§ POR HACER:
1. ¿Puedes transcribir literalmente el pasaje del texto sobre las protestas en el Perú que comienza en las palabras "Imagen tomada durante" y se detiene después de "rural del país."?
2. ¿Podrías prolongar el texto sobre las protestas en el Perú, escribiendo a continuación de su última oración?

§ TEXTO DE LECTURA:
──────────

Reflexión: El ruido de los otros: “o te callas o te callo”

Un análisis desde la escucha en tiempos de crisis. S.O.S Perú

Imagen tomada durante la manifestación del 21 de enero del 2023 en la Puerta de Brandenburgo por parte del colectivo Fujimori Nunca Más, Berlín

Desde que, el 7 de diciembre, la vicepresidenta de turno Dina Boluarte asumió la Presidencia del Perú, estallaron manifestaciones en todo el país. Las demandas de la población exigían la disolución del Congreso, la dimisión de Boluarte, el inicio de un proceso constituyente y en ciertos grupos, la liberación del ex presidente Pedro Castillo. La presidenta respondió a las protestas con
brutal represión policial y militar. Las cifras recientes indican que el número de víctimas a sus 50 días de gobierno había sido mayor a 60, siendo 10 de ellas de 18 años o menos. La mayor parte de estas víctimas provenían de la zona sur y rural del país.


A vísperas de navidad de 2022, ciudadanos de Apurímac y Ayacucho grababan videos caseros desde sus ventanas, en los que se oyen fuertes disparos de bombas lacrimógenas, armas de fuego, ruidos de tanques de guerra, gritos e insultos. En las zonas acomodadas de Lima, el “paisaje sonoro” era distinto: melodías sobrepuestas de lucecitas navideñas, bocinas de tráfico, spots publicitarios y noticias de titulares alarmando “vandalismo” y “terrorismo”. No es novedad: Lima hace oídos sordos al resto del país, una sordera selectiva que es ya habitual y que obliga a que los protestantes se movilicen hacia la capital para tomar el único lugar que parece tener resonancia política y reafirmar su poder de enunciación como ciudadanos y ciudadanas. Desde ahí se dan los discursos, las proclamas oficiales, los decretos; en provincias impera el mero ruido o el apaciguante silencio, parecen asumir los políticos.

──────────

§ DATOS PROPORCIONADOS:

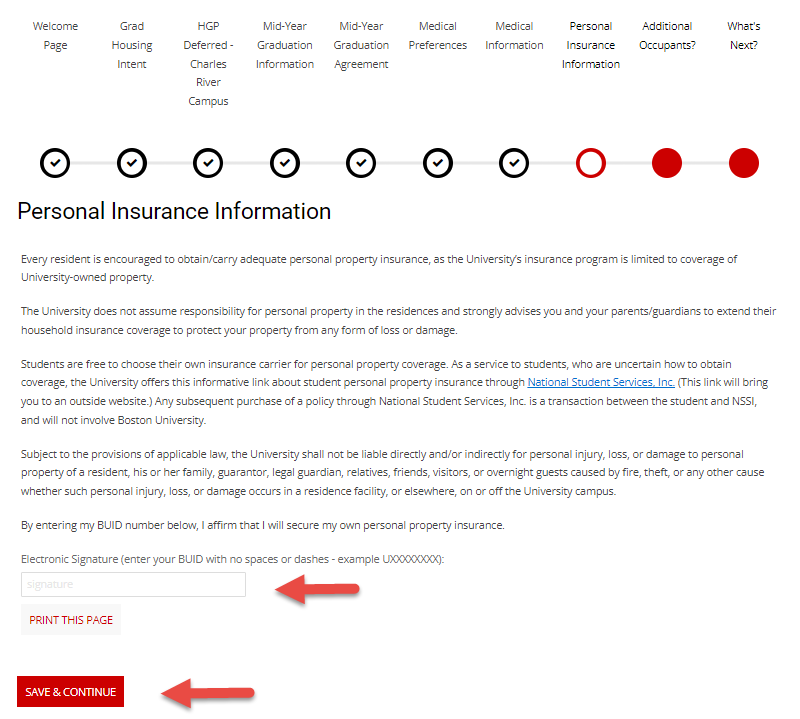Select the checkmark circle under Medical Information
This screenshot has height=719, width=800.
pos(514,162)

──────────

§ RESULTADOS POR TAREA:
1.
Imagen tomada durante la manifestación del 21 de enero del 2023 en la Puerta de Brandenburgo por parte del colectivo Fujimori Nunca Más, Berlín

Desde que, el 7 de diciembre, la vicepresidenta de turno Dina Boluarte asumió la Presidencia del Perú, estallaron manifestaciones en todo el país. Las demandas de la población exigían la disolución del Congreso, la dimisión de Boluarte, el inicio de un proceso constituyente y en ciertos grupos, la liberación del ex presidente Pedro Castillo. La presidenta respondió a las protestas con
brutal represión policial y militar. Las cifras recientes indican que el número de víctimas a sus 50 días de gobierno había sido mayor a 60, siendo 10 de ellas de 18 años o menos. La mayor parte de estas víctimas provenían de la zona sur y rural del país.

2.
En sus mensajes a la nación apenas iniciada la crisis, Boluarte no se responsabilizaba por los muertos, decía no “comprender” las demandas populares y ante el “caos” apelaba al “diálogo”. El Premier Alberto Otárola, por su parte, amenazaba con endurecer la represión (“Aquí nadie se va a correr. No vamos a permitir que la asonada que pretenden hacer contra Lima se haga efectiva. Vamos a recuperar el orden interno en Puno, tengan la plena seguridad“, Otárola, 9 de enero, mensaje a la nación). Asimismo, la prensa y los sectores conservadores de la población condenaban el “barullo” molesto y desestabilizante de las protestas, que, al ser percibido como sonido indeterminado, desarticulado, al que no logran dar sentido, devenía mero ruido. Las demandas populares cobraban una presencia sonora que, para estos sectores de la población, desde su balcón de Lima, es caos y no palabras: ruido que no hace más que interrumpir, que “no comunica”. Así, la palabra del “otro” deja de tener sentido para quienes están habituados a que su escucha se dirija solo a quienes son movidos por los mismos afectos (afectos entretejidos con sus intereses y valores personales y de clase) y provienen de los mismos sectores sociales.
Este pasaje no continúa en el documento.